The ability to trade or purchase game items can give them real world value via the application of blockchain technology, in the form of non-fungible tokens (NFTs) or cryptocurrency.

However, as a relatively new concept, Web 3.0 is widely unregulated and with shifting regulations around the broader digital economy, Web 3.0 could present challenges to gaming companies and players around asset ownership and other areas such as data privacy.

One grey area is User-Generated Content (UGC); content such as custom maps or game modes, created in-game by players, which can be posted within the game or on external platforms for other players to use.

In the Web 2.0 world UGC is guarded by End User License Agreements which may allow players to profit off their UGC but enables developers to remain in full control by owning the ultimate copyrights. However, as the Blizzard-Valve dispute showed, without clear wordings around intellectual property rights, ownership of UGC can become contentious.

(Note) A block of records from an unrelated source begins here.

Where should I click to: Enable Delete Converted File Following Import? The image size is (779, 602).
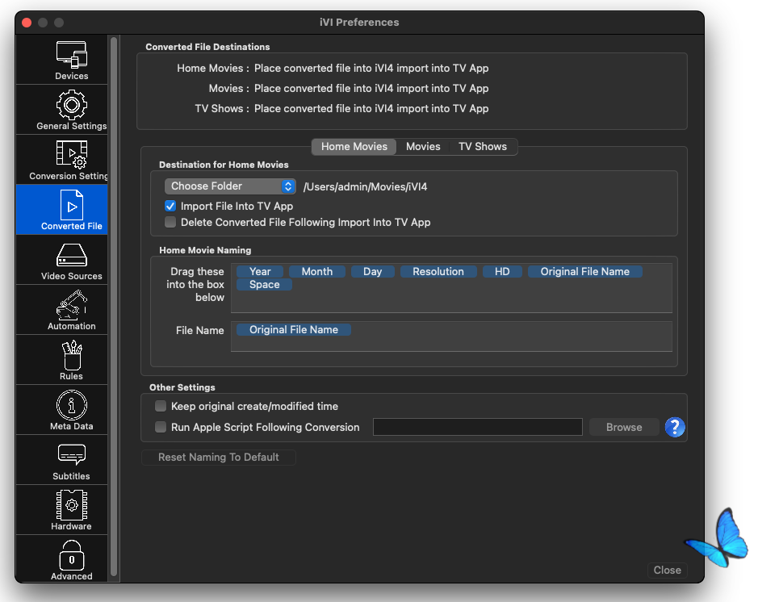pyautogui.click(x=170, y=223)
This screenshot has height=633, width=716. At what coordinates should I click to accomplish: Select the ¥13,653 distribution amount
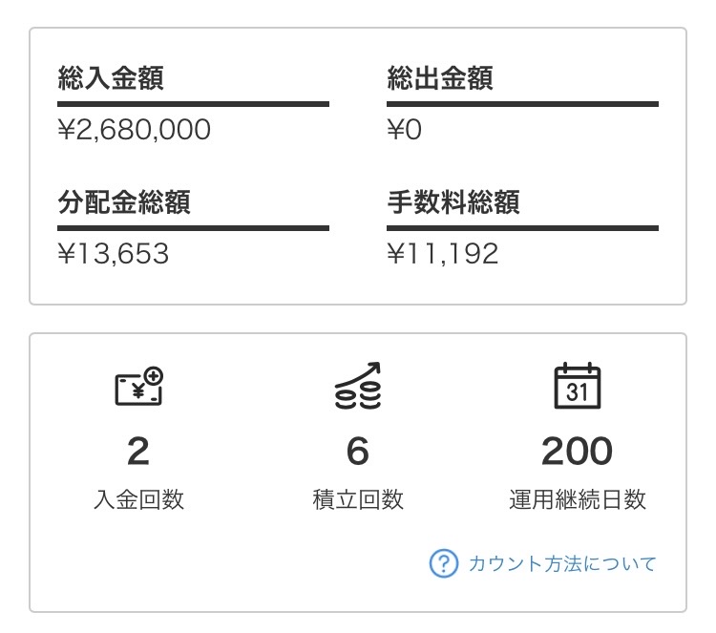(114, 254)
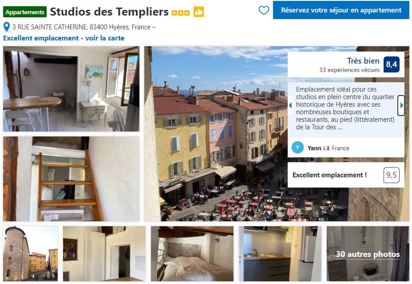Screen dimensions: 412x284
Task: Click the yellow thumbs-up preferred partner icon
Action: point(198,12)
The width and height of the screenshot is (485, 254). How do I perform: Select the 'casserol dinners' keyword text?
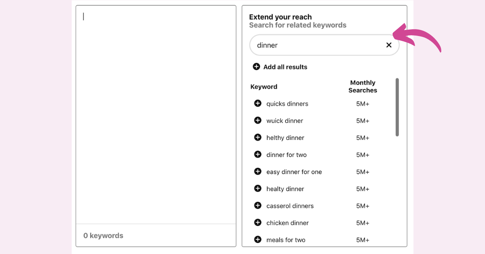(290, 206)
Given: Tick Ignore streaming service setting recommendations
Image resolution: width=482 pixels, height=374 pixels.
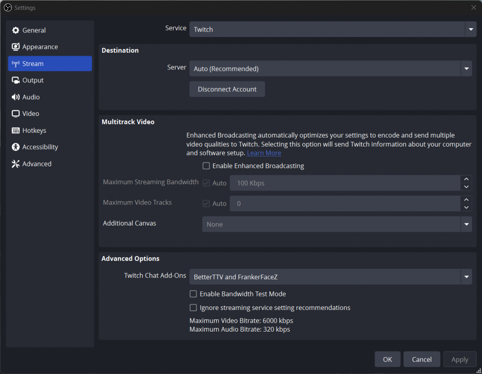Looking at the screenshot, I should [193, 308].
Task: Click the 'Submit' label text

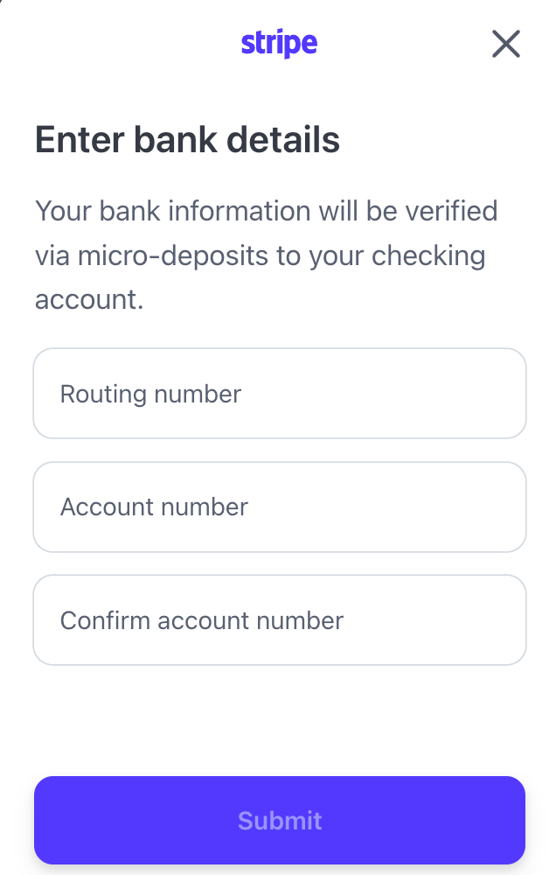Action: (x=280, y=821)
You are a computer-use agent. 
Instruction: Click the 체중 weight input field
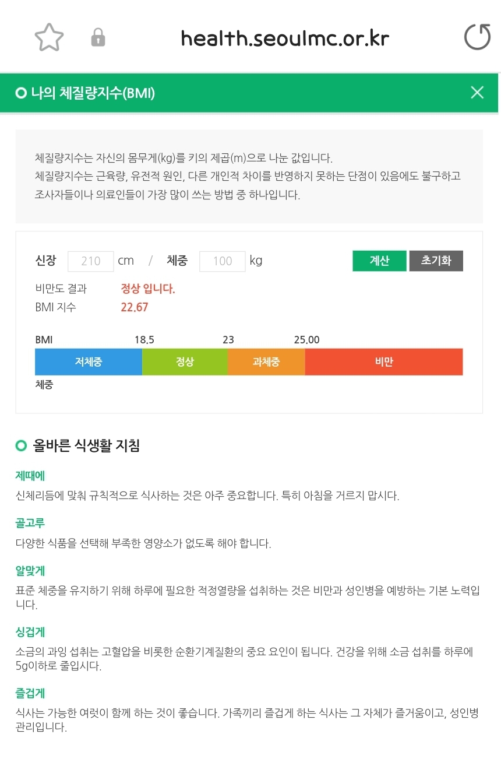click(x=223, y=261)
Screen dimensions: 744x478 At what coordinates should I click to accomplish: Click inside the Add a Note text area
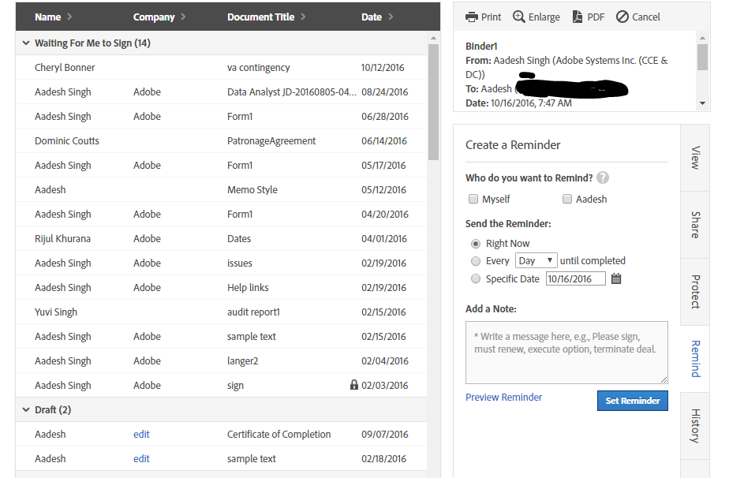(566, 353)
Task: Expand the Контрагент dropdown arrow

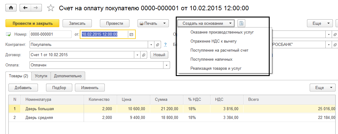Action: (x=151, y=45)
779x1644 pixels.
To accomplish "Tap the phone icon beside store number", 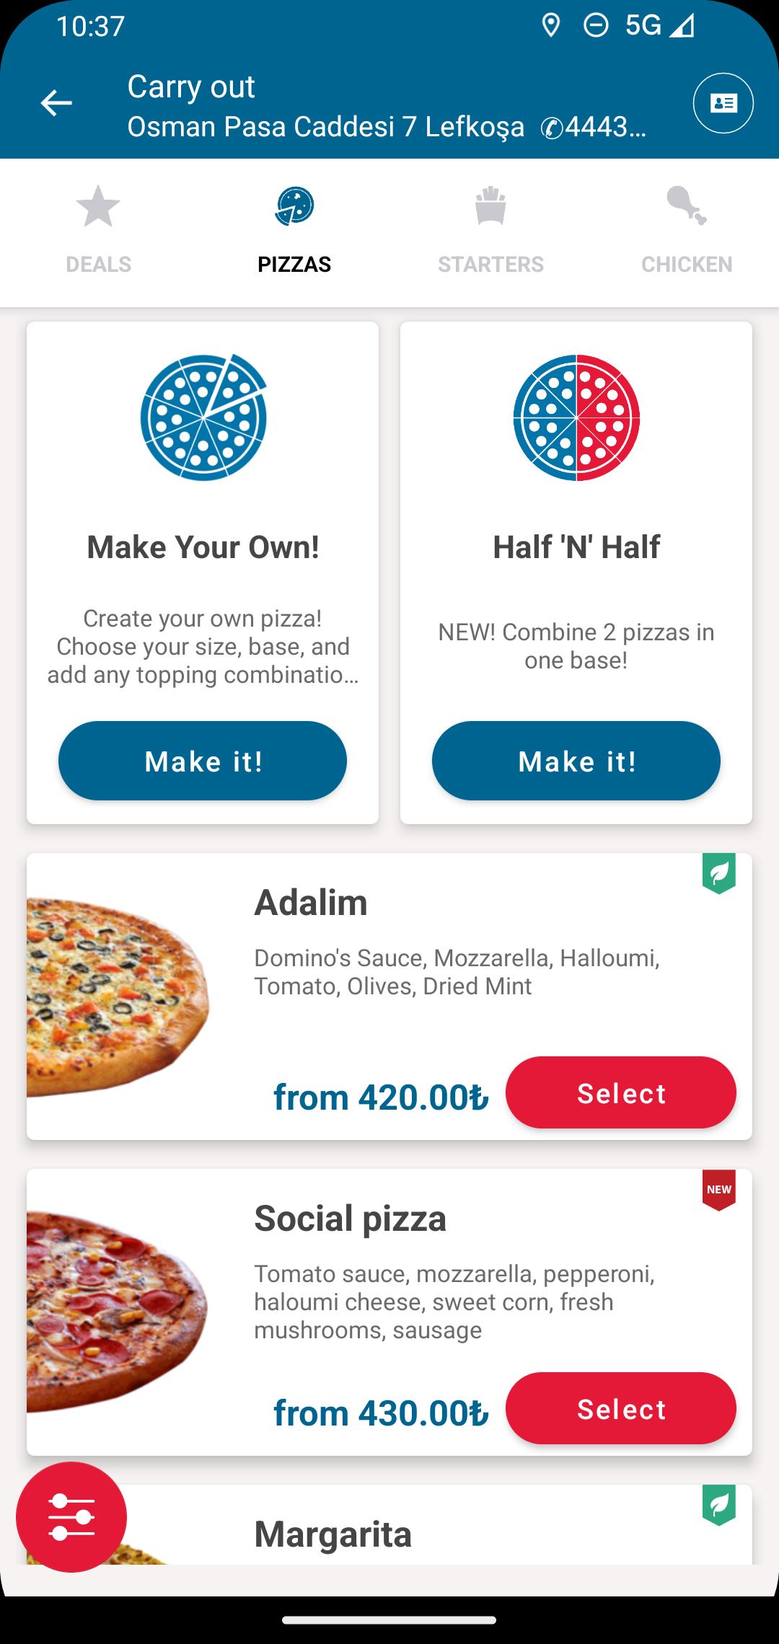I will coord(552,128).
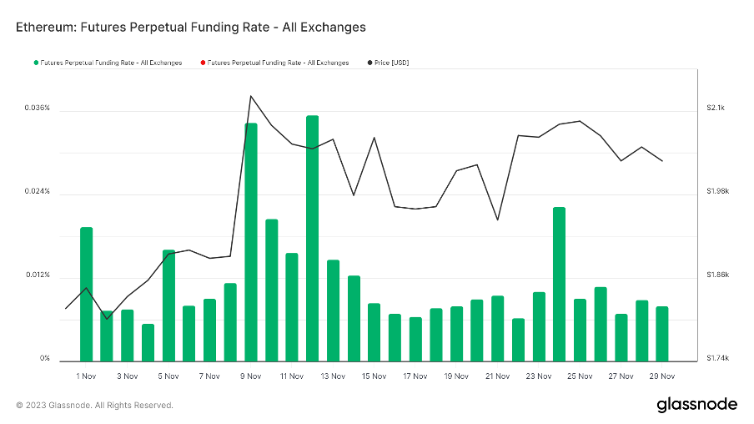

For Web 3.0 games where players own the rights to in-game assets in the form of NFTs, the potential for profit and third-party sales introduces the possibility of dispute scenarios arising in 2024 and beyond for game developers and publishers, as well as their insurers.

They also face multiple regulatory issues around the use of cryptocurrency tokens in game economies. The wide variance in how crypto is regulated in different countries could give rise to potential tax liabilities and will have implications for in-game assets around ownership, transferability, liability for theft or loss, dispute resolution, and treatment in bankruptcy proceedings.

Games developers should also be aware of the Anti-Money Laundering implications of Web 3.0 in relation to in-game assets and consider limitations in T&Cs and smart contracts on the sale or transfer of NFTs to other parties.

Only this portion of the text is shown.